Skelton Roberts hopes national grant makers continue to work at the state level by supporting analyses of the health impact of changes in state emissions policies and helping to ensure that the economic benefits from climate-related policy changes at the state level are equitably distributed among people of different backgrounds in different geographic areas.
“They can fund the strategic communications that really enable people to connect the dots between a clean-energy economy, good jobs, public health, and better outcomes,” she says. “We do that locally. But amplifying that at the national level is a really good role that national funders can play.”
Jonathan Pershing, director of the environment program at the Hewlett Foundation, agrees that national grant makers shouldn’t dial back their climate-change efforts during a Biden administration. He suggested that renewable fuel policies and technologies targeting the agricultural economy could provide a lot of jobs and have a substantially positive impact on global warming. (The Hewlett Foundation is a financial supporter of the Chronicle.)
“American philanthropy has not invested all that much in how to persuade the middle of the country to play,” he says. “Where’s the farm investment?

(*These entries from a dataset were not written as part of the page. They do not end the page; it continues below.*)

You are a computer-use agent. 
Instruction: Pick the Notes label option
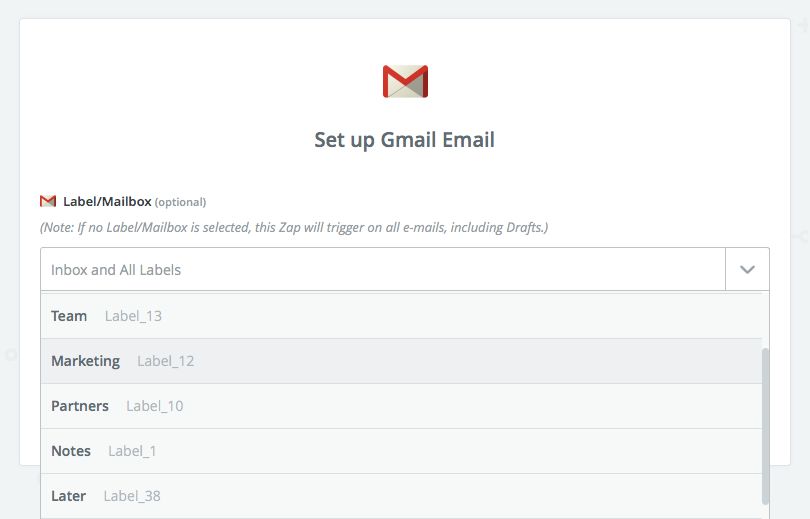(71, 451)
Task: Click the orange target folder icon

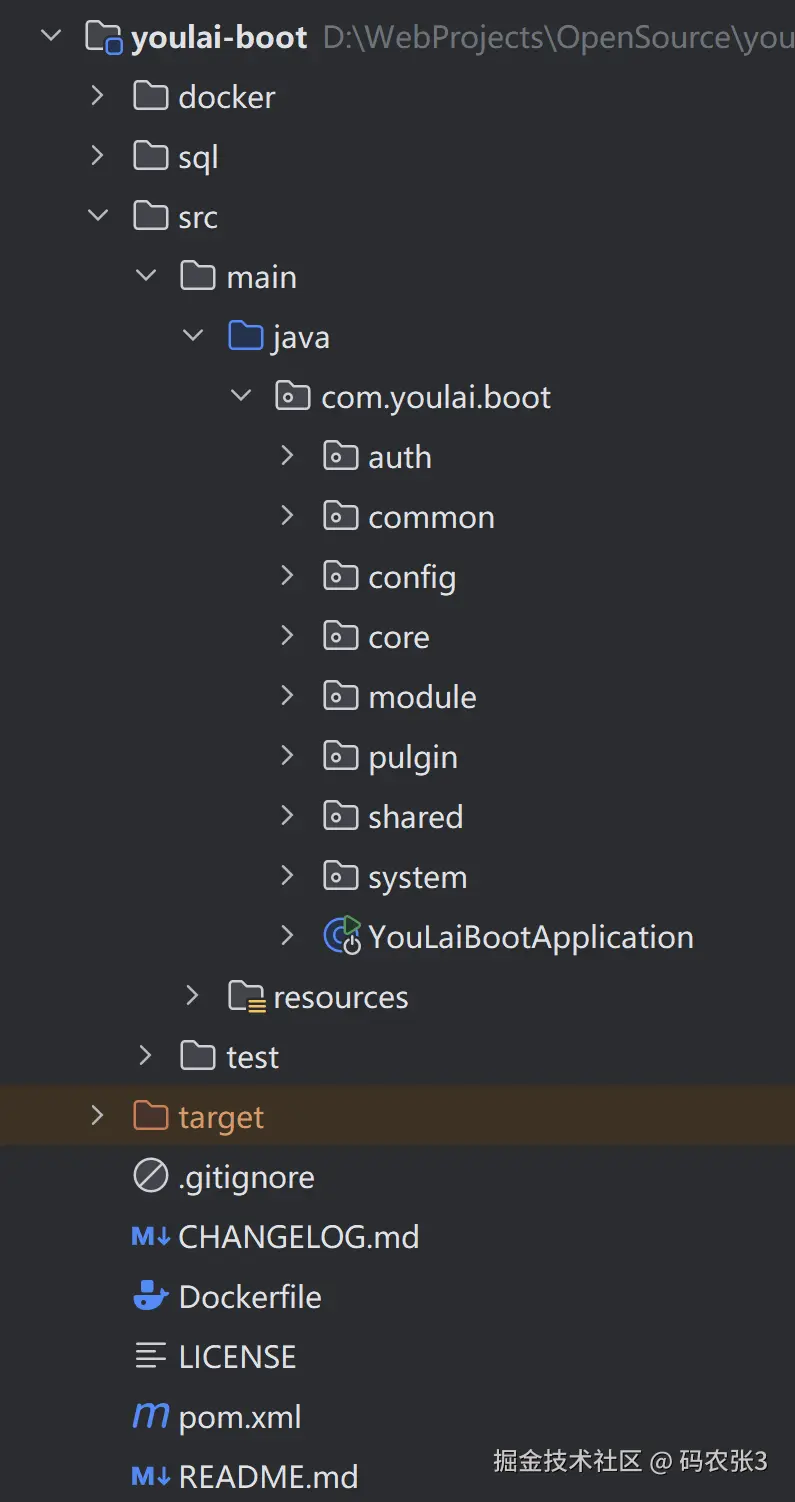Action: click(151, 1116)
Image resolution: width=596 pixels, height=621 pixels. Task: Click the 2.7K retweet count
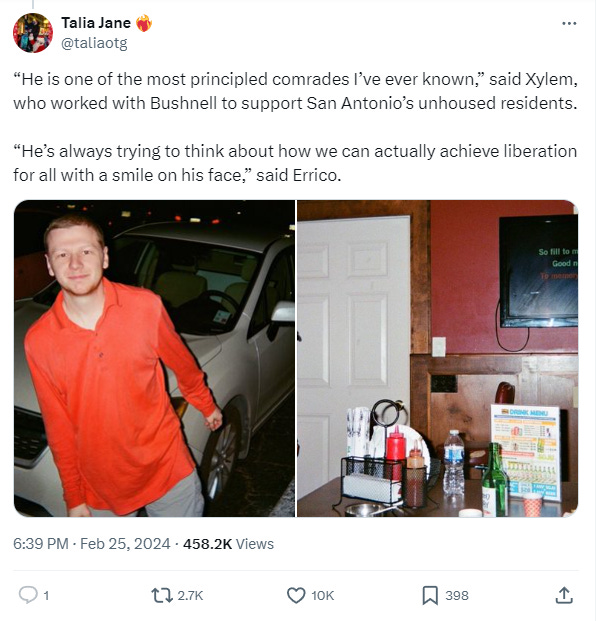[190, 595]
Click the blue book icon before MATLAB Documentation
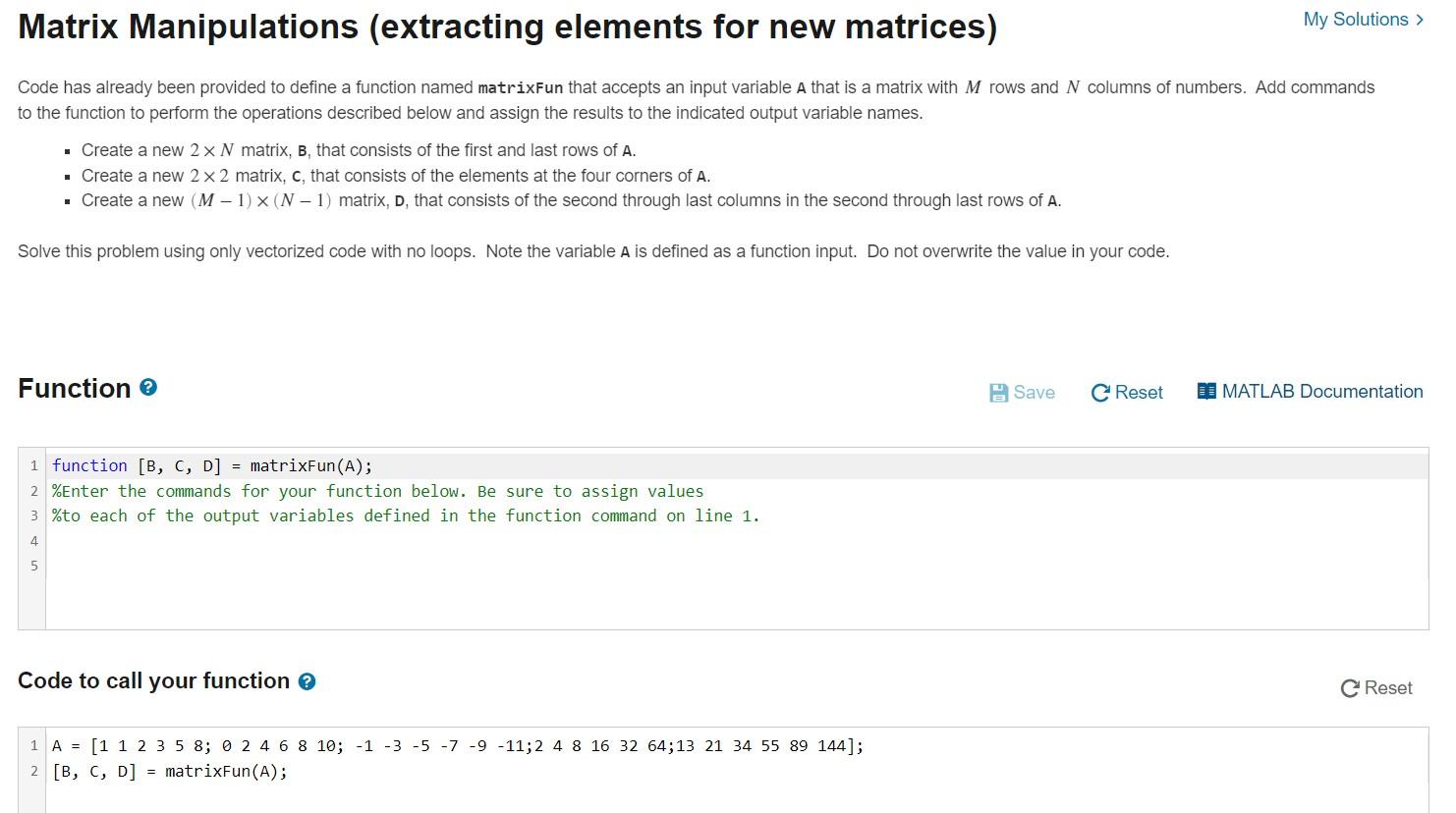The height and width of the screenshot is (813, 1456). 1205,391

We could actually bring people together with a federal process that might give a pro-climate government some access to the states that are historically more oppositional.”
Global Agreements
Internationally, Pershing sees a need for a lot of climate investment throughout Africa. And the United States must work to reassert itself as a climate leader after re-entry into the Paris Agreement. Pershing says Hewlett will support planning for the next global climate meetings in Glasgow. The summit was scheduled for November but postponed for one year because of Covid-19.
During the Trump administration, the Packard Foundation supported legal challenges to Trump administration regulatory decisions and poured an additional $4 million into efforts to defend the integrity of science and pursue additional university research to make up for an anemic federal research budget, says Walt Reid, who directs the foundation’s environmental programs.

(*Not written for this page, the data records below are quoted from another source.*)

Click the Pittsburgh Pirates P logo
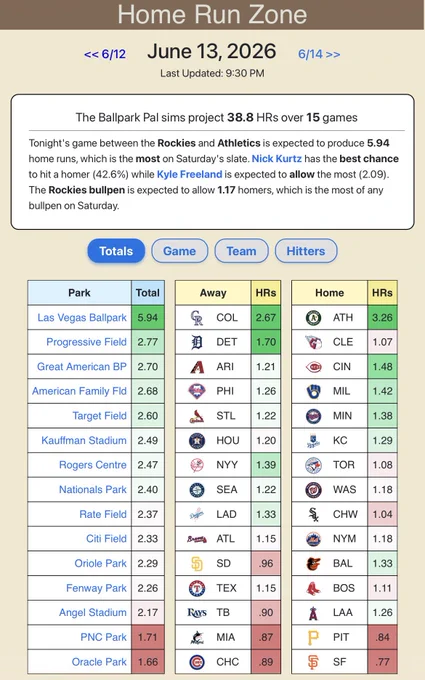Viewport: 425px width, 680px height. pos(313,637)
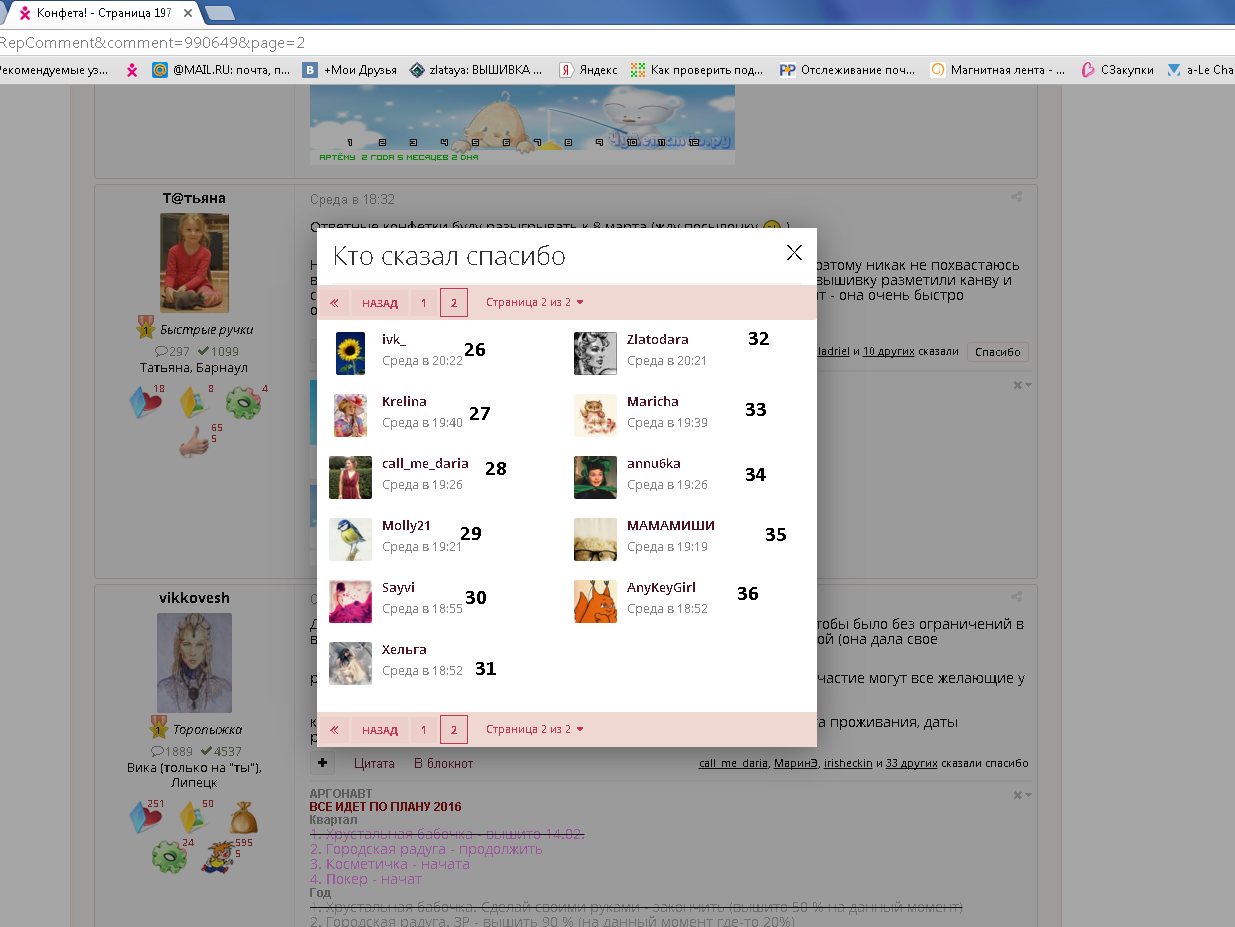This screenshot has width=1235, height=927.
Task: Expand the top 'Страница 2 из 2' dropdown
Action: point(534,302)
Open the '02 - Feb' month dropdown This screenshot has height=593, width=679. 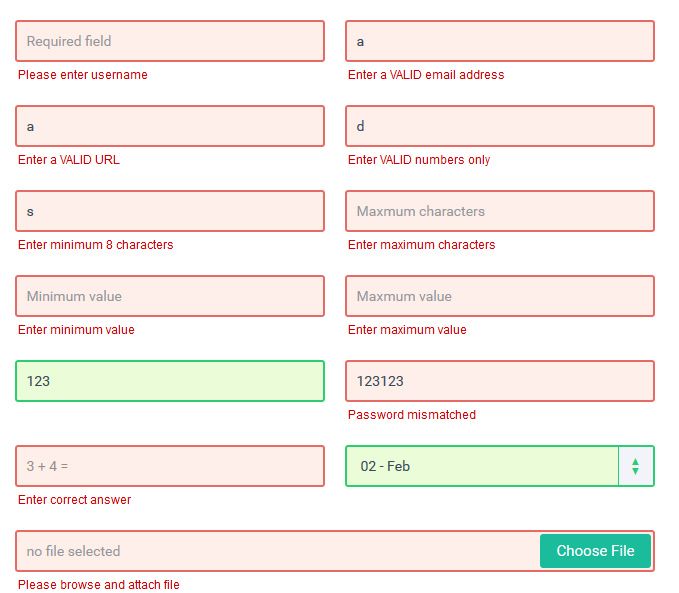click(x=482, y=466)
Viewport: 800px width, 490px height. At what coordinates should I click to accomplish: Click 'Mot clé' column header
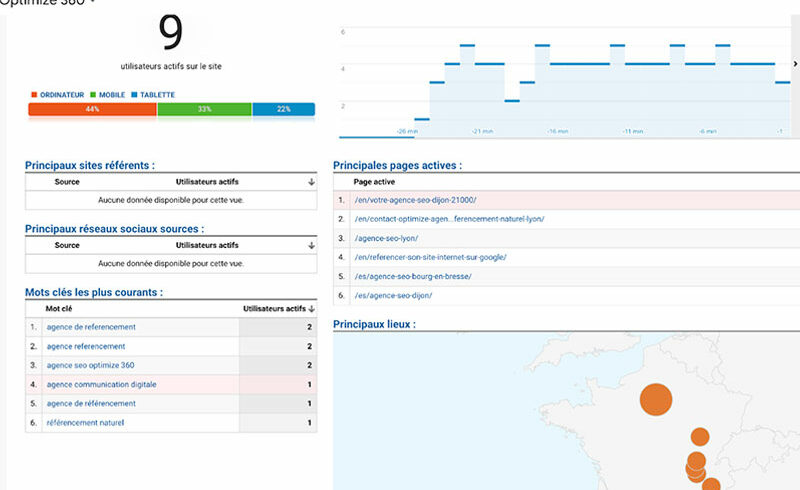(59, 309)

Much of the foundation’s environmental and climate work is international. Domestically, Reid doesn’t think there will be a lot of rapid progress on climate policy at the national level, particularly if the Senate remains in Republican hands following two runoff elections in January. The potential for gridlock suggests foundations would be wise to continue to invest at the state level and to continue to support movement groups, particularly those that represent marginalized populations, he says.
“The path to durable and stable climate solutions goes directly through justice and equity,” he says. It’s not about just getting 50 percent of people wanting to do something. “You actually need to be focused on who are the winners and who are the losers.”